D'apprendre à nos filles comment on peut se faire un poing américain avec un trousseau de clés en moins de quatre secondes, à ne jamais ouvrir la porte si un inconnu se trouve dans la rue, de refuser qu'un animateur les accompagne au dortoir de la colo, bref, de leur apprendre la PEUR, partout, tout le temps, structurellement, la même peur de l'autre et de soi-même qui, assimilée dès le plus jeune âge, les empêchera de trop se mettre en avant dans leur vie professionnelle, de se montrer entreprenante dans leur vie amoureuse, parce qu'il ne faudrait pas trop qu'on les remarque, sinon quoi ? Sinon elles "l'auront cherché." Il ne faudra pas se plaindre.

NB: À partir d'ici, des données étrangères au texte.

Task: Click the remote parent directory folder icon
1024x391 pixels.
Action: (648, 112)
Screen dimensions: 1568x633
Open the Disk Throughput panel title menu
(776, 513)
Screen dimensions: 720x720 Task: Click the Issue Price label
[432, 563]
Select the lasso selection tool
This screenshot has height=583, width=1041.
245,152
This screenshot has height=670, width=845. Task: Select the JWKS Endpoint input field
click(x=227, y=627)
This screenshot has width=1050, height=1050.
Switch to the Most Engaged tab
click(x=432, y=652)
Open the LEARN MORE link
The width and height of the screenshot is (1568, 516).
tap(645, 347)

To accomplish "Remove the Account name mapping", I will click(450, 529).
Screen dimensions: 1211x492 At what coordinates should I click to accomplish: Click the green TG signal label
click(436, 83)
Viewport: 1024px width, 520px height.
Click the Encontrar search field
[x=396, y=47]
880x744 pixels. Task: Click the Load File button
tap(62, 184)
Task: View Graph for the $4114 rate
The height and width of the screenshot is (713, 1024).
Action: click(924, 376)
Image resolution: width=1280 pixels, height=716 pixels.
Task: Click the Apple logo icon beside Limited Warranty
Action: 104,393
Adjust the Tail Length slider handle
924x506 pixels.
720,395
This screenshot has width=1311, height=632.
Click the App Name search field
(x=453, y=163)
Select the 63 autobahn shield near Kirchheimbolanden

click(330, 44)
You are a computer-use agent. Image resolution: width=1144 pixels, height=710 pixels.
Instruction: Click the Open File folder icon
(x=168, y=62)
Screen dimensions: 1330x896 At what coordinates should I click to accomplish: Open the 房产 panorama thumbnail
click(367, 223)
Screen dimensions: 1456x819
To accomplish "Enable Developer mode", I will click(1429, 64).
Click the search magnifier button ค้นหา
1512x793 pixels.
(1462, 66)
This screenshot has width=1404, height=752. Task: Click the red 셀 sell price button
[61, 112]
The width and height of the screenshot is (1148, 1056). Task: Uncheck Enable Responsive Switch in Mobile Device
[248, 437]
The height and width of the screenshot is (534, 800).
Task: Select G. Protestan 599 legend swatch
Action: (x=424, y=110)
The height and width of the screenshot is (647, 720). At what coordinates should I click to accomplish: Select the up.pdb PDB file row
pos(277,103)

Dans King Kong Théorie, Virginie Despentes explique qu'elle n'a pas renoncé à faire du stop pour aller à des concerts après avoir été violée en faisant du stop pour aller à un concert. Elle réclame ce droit, comme une prérogative, de continuer, de ne pas se comporter comme si elle avait été "marquée". Sinon quoi, alors ? Rester chez soi ? Et encore... est-on toujours en sécurité chez soi ? Nous, femmes, sommes habituées à vivre en portant cette éventualité comme une sorte de fatalité révoltante.
"Le courage, ce n'est pas ne pas avoir peur. Le courage, c'est affronter sa peur" a dit Kennedy. Ou Lady Gaga, je ne sais plus. Comme si on avait assimilé ce choix : 1/ Sortir de chez soi et prendre le risque d'être violée ; 2/ Se barricader, ne pas courir, ne pas sourire, porter un vêtement qu'on ne peut pas nous enlever de force, parler doucement, ne surtout pas rire aux éclats, ne pas engager la conversation avec des inconnus, ne pas écouter de musique dans la rue, soupçonner tous les hommes. Mais dans tous les cas de l'équation, le problème de base reste posé avec un "il y a un violeur quelque part."
Je ne crois pas aux "pulsions scientifiques" qui pousseraient les humains de sexe masculin, dans leur ensemble, à vouloir violer les femmes, dans leur ensemble, ou les hommes d'ailleurs. Je crois aux normes masculines du pouvoir qui leur font croire que pénétrer de force, soumettre, violer, sont des signes de domination donc de réussite. Je crois à une société phallocrate où n'importe quel abruti avec un pénis s'imagine pouvoir disposer de n'importe quelle personne qui passe à sa portée et résoudre ce faisant l'ensemble de ses problèmes de virilité. Je crois à la culture du viol. Mais je crois au libre arbitre.
J'ai foi en l'homme avec un grand H et avec un petit, aussi.
Messieurs, vous pouvez choisir de ne pas devenir des violeurs. Le sexe, c'est le contraire du droit : "Qui ne dit mot ne consent pas." Un sourire n'est pas un oui. Une minijupe n'est pas un oui. Si elle est saoule, si elle est mineure, si elle dit non, si elle n'a pas dit oui et si vous l'attrapez par surprise, alors c'est non. C'est une absence de consentement. Et c'est un viol. Et vous pouvez décider de ne pas le faire ; et de ne pas le laisser faire.